Krizin başından beri Biden, Türkiye ile en fazla Savunma ve Dışişleri Bakanlarını muhatap kıldı. Son olarak ABD Dışişleri Bakan Yardımcısı Wendy Sherman geldi; İstanbul’da Cumhurbaşkanlığı Sözcüsü İbrahim Kalın, Ankara’da da Dışişleri Bakan Yardımcısı Sedat Önal’la görüşüp gitti.

Sherman, ülkemizden ayrılmadan önce bir televizyona verdiği röportajda ise “Türkiye’nin sergilediği liderlik ve NATO müttefiklerine sunduğu yoğun destek için minnettar” olduklarını belirtti, savaşla birlikte gündeme gelen Montrö Antlaşması konusunda şunları söyledi:

Türkiye Montrö’yü uygun şekilde uygulayacaktır. Karar alma süreçlerinde Türkiye oldukça şeffaf davrandı. Hiç kimse Boğazlar’ın böylesi bir savaşın parçası haline geldiğini görmek istemez. Bizim Türkiye’ye güvenimiz tam.”

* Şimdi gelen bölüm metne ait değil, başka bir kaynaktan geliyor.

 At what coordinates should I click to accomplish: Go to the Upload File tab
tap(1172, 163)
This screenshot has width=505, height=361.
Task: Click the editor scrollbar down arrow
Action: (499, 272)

Balyoz Kumpasında Denizciler Niye Hedefti?

Ya Türk Milleti’nin ABD’ye güveni tam mı?” diye sormamıza herhalde gerek yok!..

Pek çok örneği var da, yardım/yataklık yaptıkları Balyoz kumpasını hatırlasak yeter. CIA’cı Henry Barkey’in, “Türk Ordusu’nu kafesledik” dediği bu kumpası kurbanlarının büyük bölümü Deniz Kuvvetleri Komutanlığı personeliydi.

Neden? Çünkü ABD öncülüğündeki emperyalistler denizcilerimizin Akdeniz’de Kıbrıs’a, Ege’de adalarımıza, Karadeniz’de de Montrö’ye sahip çıkmalarından alenen rahatsızdı.

Peki bu denizleri kendi “gölleri” yapmaktan vazgeçtiler mi? Asla!..

Akdeniz ve Ege’de epey mesafe aldılar. Sıra şimdi Karadeniz’de.

Ankara’nın Montrö Duruşu

Ve bilindiği gibi, Karadeniz’in kilidi de Montrö Antlaşması.

Şimdi Ukrayna savaşından sonra Ankara’nın bu konudaki duruşuna bakalım.

Erdoğan, savaşın dördüncü gününde, “Montrö Sözleşmesi’nin boğazlardaki gemi trafiği konusunda ülkemize verdiği yetkiyi, krizin tırmanmasının önüne geçecek şekilde kullanma kararındayız.” açıklamasını yaptı.

TBMM Başkanı Mustafa Şentop, “Montrö Antlaşması önemli. Bu konuda Ukrayna Büyükelçisinin de bir talebi olmuştu, ama anlaşmadaki hükümler çok açık ve çok net. Türkiye bu anlaşma hükümlerini net bir şekilde kararlılıkla takip etmektedir. Bugüne kadar da böyle oldu. Bundan sonra da bu anlaşma hükümlerine Türkiye harfiyen riayet ediyor, edecek.” dedi.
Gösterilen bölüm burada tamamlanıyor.